**To do:**
Restate the whole listing exactly.

Records for this exercise Block Start

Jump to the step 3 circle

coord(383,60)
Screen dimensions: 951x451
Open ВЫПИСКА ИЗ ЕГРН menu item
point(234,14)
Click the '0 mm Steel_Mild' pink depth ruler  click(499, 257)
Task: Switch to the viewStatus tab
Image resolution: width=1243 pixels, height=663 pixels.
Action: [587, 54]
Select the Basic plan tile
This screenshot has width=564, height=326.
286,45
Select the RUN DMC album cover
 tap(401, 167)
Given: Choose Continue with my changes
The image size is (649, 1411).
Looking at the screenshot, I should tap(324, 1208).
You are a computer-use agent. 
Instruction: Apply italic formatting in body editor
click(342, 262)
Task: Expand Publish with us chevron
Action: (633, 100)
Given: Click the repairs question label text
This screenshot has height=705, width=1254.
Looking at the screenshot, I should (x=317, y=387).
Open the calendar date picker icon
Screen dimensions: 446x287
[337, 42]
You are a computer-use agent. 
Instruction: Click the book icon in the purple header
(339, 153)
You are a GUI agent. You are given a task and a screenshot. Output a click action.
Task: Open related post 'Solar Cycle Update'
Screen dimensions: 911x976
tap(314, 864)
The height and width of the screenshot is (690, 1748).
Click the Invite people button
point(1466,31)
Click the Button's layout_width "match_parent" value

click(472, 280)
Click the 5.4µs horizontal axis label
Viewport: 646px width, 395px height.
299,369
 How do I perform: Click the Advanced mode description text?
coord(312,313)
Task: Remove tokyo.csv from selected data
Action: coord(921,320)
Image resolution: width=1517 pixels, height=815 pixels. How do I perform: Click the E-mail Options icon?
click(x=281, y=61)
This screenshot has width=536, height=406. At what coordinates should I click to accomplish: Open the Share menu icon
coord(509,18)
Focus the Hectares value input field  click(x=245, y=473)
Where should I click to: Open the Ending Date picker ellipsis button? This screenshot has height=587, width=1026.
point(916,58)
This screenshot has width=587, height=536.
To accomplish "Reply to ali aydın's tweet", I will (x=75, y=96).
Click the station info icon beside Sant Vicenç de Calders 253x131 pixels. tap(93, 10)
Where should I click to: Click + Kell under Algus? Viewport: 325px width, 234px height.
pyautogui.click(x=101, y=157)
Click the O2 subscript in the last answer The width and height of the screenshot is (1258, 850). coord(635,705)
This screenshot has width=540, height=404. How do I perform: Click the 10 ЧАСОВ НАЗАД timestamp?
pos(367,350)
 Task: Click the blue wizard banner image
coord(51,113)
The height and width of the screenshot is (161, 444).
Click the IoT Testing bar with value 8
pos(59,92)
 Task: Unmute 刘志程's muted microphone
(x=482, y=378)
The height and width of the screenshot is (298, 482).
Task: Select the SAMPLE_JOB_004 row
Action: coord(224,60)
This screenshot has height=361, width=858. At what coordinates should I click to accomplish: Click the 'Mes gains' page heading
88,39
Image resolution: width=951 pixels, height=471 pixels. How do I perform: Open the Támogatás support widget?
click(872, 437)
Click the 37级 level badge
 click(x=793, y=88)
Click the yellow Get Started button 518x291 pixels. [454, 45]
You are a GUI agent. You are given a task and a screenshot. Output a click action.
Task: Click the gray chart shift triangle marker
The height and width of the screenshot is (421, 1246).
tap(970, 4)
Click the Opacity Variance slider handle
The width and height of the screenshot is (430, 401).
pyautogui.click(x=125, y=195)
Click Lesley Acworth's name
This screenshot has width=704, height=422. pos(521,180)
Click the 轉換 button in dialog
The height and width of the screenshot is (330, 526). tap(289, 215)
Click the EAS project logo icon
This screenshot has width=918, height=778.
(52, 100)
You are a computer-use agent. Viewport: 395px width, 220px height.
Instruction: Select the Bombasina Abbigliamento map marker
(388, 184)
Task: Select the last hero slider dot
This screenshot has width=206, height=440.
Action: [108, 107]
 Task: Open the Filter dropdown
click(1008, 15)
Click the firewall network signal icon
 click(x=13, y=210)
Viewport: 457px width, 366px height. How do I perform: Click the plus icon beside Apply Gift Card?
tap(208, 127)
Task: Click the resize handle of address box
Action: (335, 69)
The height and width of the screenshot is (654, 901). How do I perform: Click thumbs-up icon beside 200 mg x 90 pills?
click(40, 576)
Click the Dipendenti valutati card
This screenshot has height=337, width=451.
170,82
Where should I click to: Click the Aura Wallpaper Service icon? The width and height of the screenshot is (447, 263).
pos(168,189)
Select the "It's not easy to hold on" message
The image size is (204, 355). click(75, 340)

Records for this exercise Block End

**Task response:**
Jump to the step 3 circle

coord(383,60)
Screen dimensions: 951x451
Open ВЫПИСКА ИЗ ЕГРН menu item
point(234,14)
Click the '0 mm Steel_Mild' pink depth ruler  click(499, 257)
Task: Switch to the viewStatus tab
Image resolution: width=1243 pixels, height=663 pixels.
Action: [587, 54]
Select the Basic plan tile
This screenshot has width=564, height=326.
286,45
Select the RUN DMC album cover
 tap(401, 167)
Given: Choose Continue with my changes
The image size is (649, 1411).
Looking at the screenshot, I should tap(324, 1208).
You are a computer-use agent. 
Instruction: Apply italic formatting in body editor
click(342, 262)
Task: Expand Publish with us chevron
Action: (633, 100)
Given: Click the repairs question label text
This screenshot has height=705, width=1254.
Looking at the screenshot, I should (x=317, y=387).
Open the calendar date picker icon
Screen dimensions: 446x287
[337, 42]
You are a computer-use agent. 
Instruction: Click the book icon in the purple header
(339, 153)
You are a GUI agent. You are given a task and a screenshot. Output a click action.
Task: Open related post 'Solar Cycle Update'
Screen dimensions: 911x976
tap(314, 864)
The height and width of the screenshot is (690, 1748).
Click the Invite people button
point(1466,31)
Click the Button's layout_width "match_parent" value

click(472, 280)
Click the 5.4µs horizontal axis label
Viewport: 646px width, 395px height.
299,369
 How do I perform: Click the Advanced mode description text?
coord(312,313)
Task: Remove tokyo.csv from selected data
Action: coord(921,320)
Image resolution: width=1517 pixels, height=815 pixels. How do I perform: Click the E-mail Options icon?
click(x=281, y=61)
This screenshot has width=536, height=406. At what coordinates should I click to accomplish: Open the Share menu icon
coord(509,18)
Focus the Hectares value input field  click(x=245, y=473)
Where should I click to: Open the Ending Date picker ellipsis button? This screenshot has height=587, width=1026.
point(916,58)
This screenshot has width=587, height=536.
To accomplish "Reply to ali aydın's tweet", I will (x=75, y=96).
Click the station info icon beside Sant Vicenç de Calders 253x131 pixels. tap(93, 10)
Where should I click to: Click + Kell under Algus? Viewport: 325px width, 234px height.
pyautogui.click(x=101, y=157)
Click the O2 subscript in the last answer The width and height of the screenshot is (1258, 850). coord(635,705)
This screenshot has width=540, height=404. How do I perform: Click the 10 ЧАСОВ НАЗАД timestamp?
pos(367,350)
 Task: Click the blue wizard banner image
coord(51,113)
The height and width of the screenshot is (161, 444).
Click the IoT Testing bar with value 8
pos(59,92)
 Task: Unmute 刘志程's muted microphone
(x=482, y=378)
The height and width of the screenshot is (298, 482).
Task: Select the SAMPLE_JOB_004 row
Action: coord(224,60)
This screenshot has height=361, width=858. At what coordinates should I click to accomplish: Click the 'Mes gains' page heading
88,39
Image resolution: width=951 pixels, height=471 pixels. How do I perform: Open the Támogatás support widget?
click(872, 437)
Click the 37级 level badge
 click(x=793, y=88)
Click the yellow Get Started button 518x291 pixels. [454, 45]
You are a GUI agent. You are given a task and a screenshot. Output a click action.
Task: Click the gray chart shift triangle marker
The height and width of the screenshot is (421, 1246).
tap(970, 4)
Click the Opacity Variance slider handle
The width and height of the screenshot is (430, 401).
pyautogui.click(x=125, y=195)
Click Lesley Acworth's name
This screenshot has width=704, height=422. pos(521,180)
Click the 轉換 button in dialog
The height and width of the screenshot is (330, 526). tap(289, 215)
Click the EAS project logo icon
This screenshot has width=918, height=778.
(52, 100)
You are a computer-use agent. Viewport: 395px width, 220px height.
Instruction: Select the Bombasina Abbigliamento map marker
(388, 184)
Task: Select the last hero slider dot
This screenshot has width=206, height=440.
Action: [108, 107]
 Task: Open the Filter dropdown
click(1008, 15)
Click the firewall network signal icon
 click(x=13, y=210)
Viewport: 457px width, 366px height. How do I perform: Click the plus icon beside Apply Gift Card?
tap(208, 127)
Task: Click the resize handle of address box
Action: (335, 69)
The height and width of the screenshot is (654, 901). How do I perform: Click thumbs-up icon beside 200 mg x 90 pills?
click(40, 576)
Click the Dipendenti valutati card
This screenshot has height=337, width=451.
170,82
Where should I click to: Click the Aura Wallpaper Service icon? The width and height of the screenshot is (447, 263).
pos(168,189)
Select the "It's not easy to hold on" message
The image size is (204, 355). click(75, 340)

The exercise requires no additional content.